| Text for analysis |
================

Republican officials are beside themselves with glee at the prospect of tens of millions losing their health care

Republican officials are beside themselves with glee at the prospect of tens of millions losing their health care

by digby

They are so excited that this ludicrous lawsuit might just succeed. Sure, it will kill people but that’s why it’s so good:

Republicans have no real plan to establish a new health care system if the courts strike down the Affordable Care Act before the 2020 election. But plenty of them are rooting for its demise anyway — even if it means plunging the GOP into a debate that splits the party and leaves them politically vulnerable.

After a decade of trying to gut Obamacare, Republicans may finally get their wish thanks to a Trump administration-backed lawsuit. Its success would cause chaos not only in the insurance markets but on Capitol Hill. And Republican senators largely welcome it — even if they don’t know what comes next.

“I’m ready for it to succeed,” said Sen. Mike Rounds (R-S.D.). “I would love to get back in and actually deal with health care again.”

“Do I hope the lawsuit succeeds? I do,” said Sen. Kevin Cramer (R-N.D.). “What I wish is we had some idea where we are going if it does succeed, as it looks more and more like it might.”

Even Republicans not known for taking a hard line are eager for a forcing mechanism to take on Obamacare.

“I have a plan that I would be delighted to have Congress pick up and go forward with,” added Sen. Mitt Romney (R-Utah) of a proposal to protect pieces of the law. “Necessity is the mother of acceptance. I hope that we reach that necessity and that would propel my proposal to see a good deal of support.”

Both Cramer and Romney said GOP discussions were picking up about how to step in if the law falls after a U.S. appeals court indicated last week it could kill all or part of the law, though the Supreme Court would have the final say. Democrats and Republicans are also working on a modest package of bills intended to lower health care costs.

But when it comes to major changes to Obamacare, the parties aren’t talking.

Democratic leaders have no intention of working with the GOP since they want the Affordable Care Act to survive. And there’s no reason to think that Senate Republicans could unify on a replacement to the law after previously failing to do so.

================

Source records
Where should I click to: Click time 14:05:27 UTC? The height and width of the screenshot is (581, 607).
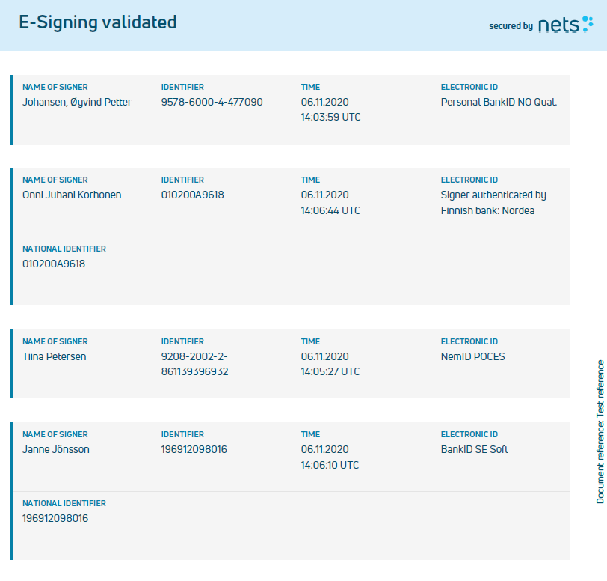pos(330,371)
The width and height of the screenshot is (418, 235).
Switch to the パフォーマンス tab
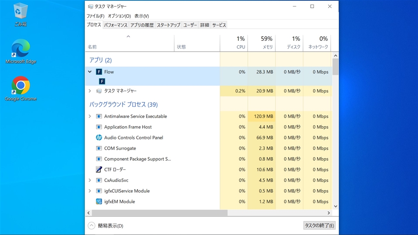[x=116, y=25]
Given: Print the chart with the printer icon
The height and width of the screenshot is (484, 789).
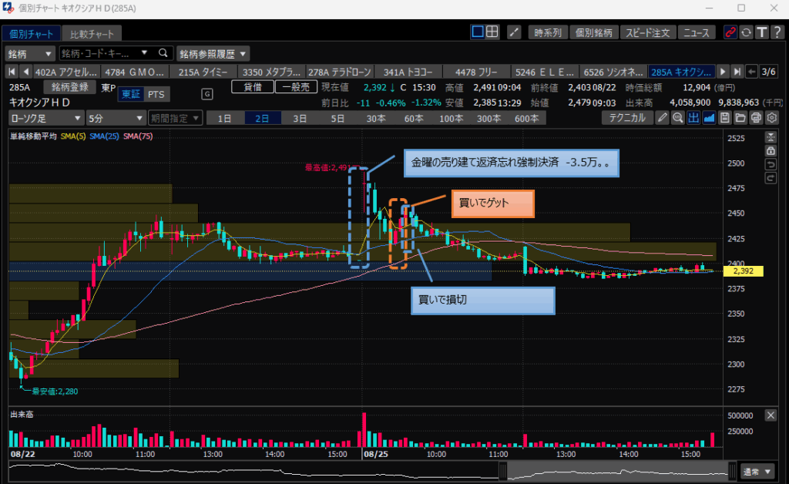Looking at the screenshot, I should pos(756,118).
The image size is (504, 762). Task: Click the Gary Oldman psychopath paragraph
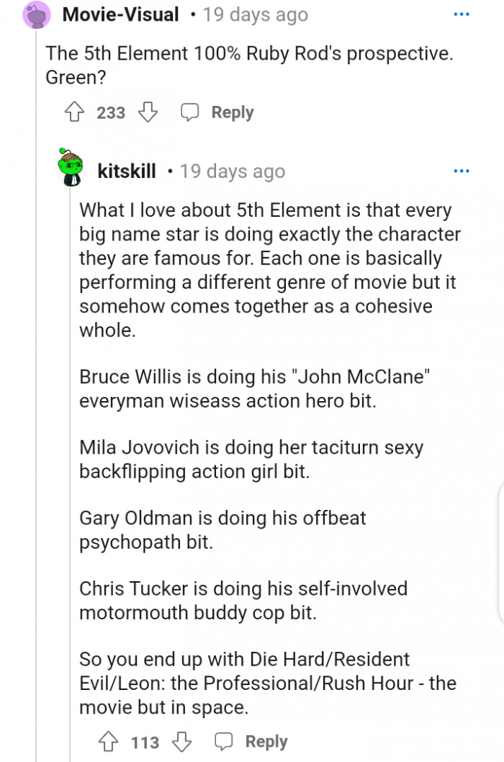click(x=222, y=529)
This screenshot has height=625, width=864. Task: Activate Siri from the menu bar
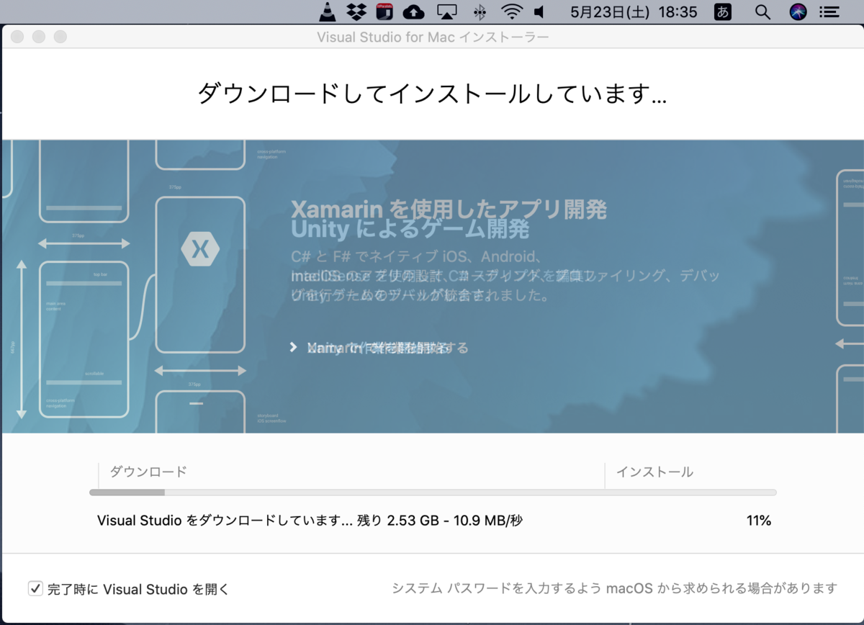tap(797, 12)

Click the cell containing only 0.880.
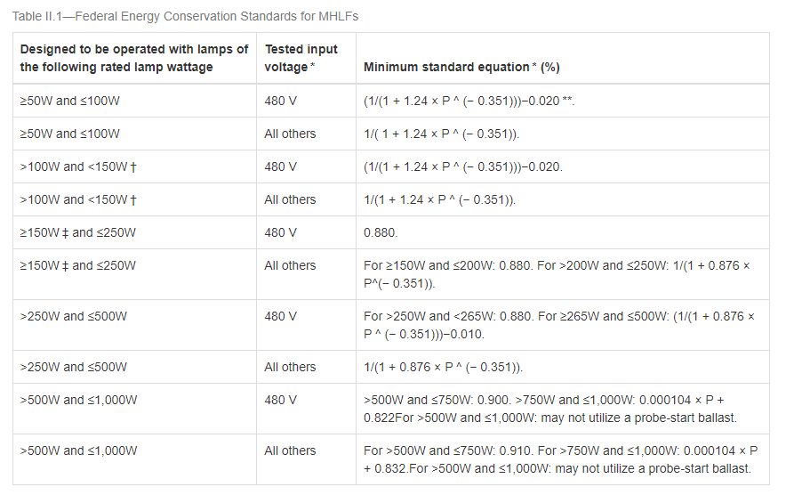pos(381,232)
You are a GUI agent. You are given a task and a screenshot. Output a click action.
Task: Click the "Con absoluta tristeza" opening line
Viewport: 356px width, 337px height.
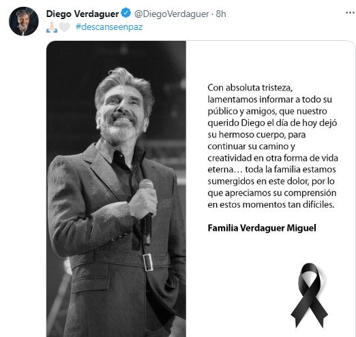[250, 88]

================

| Activity list |
[a] According to the text about the Obamacare lawsuit, which court would have the final say on the law?
[b] In the text about the Obamacare lawsuit, rewrite the part that opens with the words containing "Both Cramer and" and closes with "failing to do so.", changing "modest package" to "small package".
[c] Extend the text about the Obamacare lawsuit past its final sentence.
You won't need the source records for any of this.

| Answers per task |
[a] The Supreme Court.

[b]
Both Cramer and Romney said GOP discussions were picking up about how to step in if the law falls after a U.S. appeals court indicated last week it could kill all or part of the law, though the Supreme Court would have the final say. Democrats and Republicans are also working on a small package of bills intended to lower health care costs.

But when it comes to major changes to Obamacare, the parties aren’t talking.

Democratic leaders have no intention of working with the GOP since they want the Affordable Care Act to survive. And there’s no reason to think that Senate Republicans could unify on a replacement to the law after previously failing to do so.

[c]
“If it did succeed, I would be very concerned,” said Sen. Susan Collins (R-Maine) of the lawsuit. “I don’t think there’s a plan in place to take care of individuals who’ve been using the exchanges to purchase their insurance or who have been covered under the Medicaid expansion. I’m just hoping the court doesn’t strike it down.”

Democrats are ready to hammer Republicans if the law gets taken down because of the GOP lawsuit. Democrats took back the House last year in large part because of their focus on health care.

Senate Minority Leader Chuck Schumer (D-N.Y.) called the GOP’s stance “repeal without a replace.”

“Every plan Republicans have put forward has failed to maintain the protections offered under the current law,” he said. “It’s pretty simple: If you care about maintaining protections for people with preexisting conditions, you don’t demand they be taken away.”

Sen. Joe Manchin (D-W.Va.), a close Schumer ally, added, “They better do something. If not, this is all on them. This is all on Mitch McConnell.”

Narrator: Even if they wanted to, which they don’t, they don’t know what to do.

Republicans may be wagering that Democrats would jump into negotiations to protect popular provisions in Obamacare and somehow forge a new compromise health care law — all in the heat of the presidential campaign. Senate Majority Leader Mitch McConnell (R-Ky.) has said Congress would act immediately on pre-existing conditions if the courts strike down that part of the law.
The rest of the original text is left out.